Job Description
Join the Architects of the Future
Nexus Horizon is at the forefront of the AI revolution, building the foundational models that will define the 2026 era. We are seeking a visionary Senior Generative AI Engineer to lead our advanced research division. You will be responsible for designing, training, and deploying next-generation Large Language Models (LLMs) and multimodal systems that push the boundaries of what is possible.
If you are passionate about shaping the trajectory of artificial intelligence and want to work in a high-performance environment, we want to hear from you.
Responsibilities
- Model Architecture & Development: Design and implement novel generative AI architectures, focusing on scaling efficiency and hallucination reduction.
- Training Pipelines: Build and optimize large-scale training pipelines using distributed computing frameworks (PyTorch, JAX) to train models from scratch or fine-tune existing state-of-the-art models.
- RAG & Optimization: Develop sophisticated Retrieval-Augmented Generation (RAG) systems and model quantization techniques to ensure optimal performance on edge devices.
- Collaboration: Partner with product teams to translate complex technical requirements into scalable, production-ready AI solutions.
- MLOps: Implement robust CI/CD pipelines for machine learning models, ensuring continuous integration and deployment of high-quality code.
- Research: Stay ahead of the curve by researching the latest academic papers and integrating breakthroughs into our product roadmap.
Qualifications
- Education: MS or PhD in Computer Science, Mathematics, or a related field with a focus on Deep Learning.

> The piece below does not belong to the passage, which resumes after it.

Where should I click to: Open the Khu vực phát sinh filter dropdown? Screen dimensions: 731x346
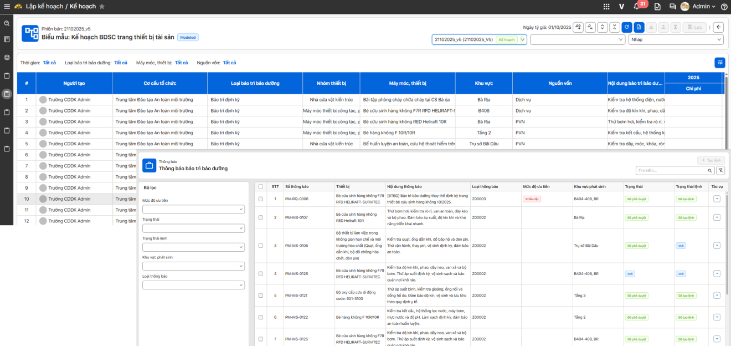[x=193, y=266]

- Experience: 5+ years of professional experience in Machine Learning, with at least 2 years specifically in Generative AI or LLMs.
- Technical Skills: Proficiency in Python, C++, and frameworks such as PyTorch, TensorFlow, or Hugging Face Transformers.
- System Knowledge: Deep understanding of distributed training, attention mechanisms, and transformer architectures.
- Tools: Experience with cloud platforms (AWS/GCP/Azure) and containerization tools (Docker, Kubernetes).
- Communication: Excellent ability to communicate complex technical concepts to non-technical stakeholders.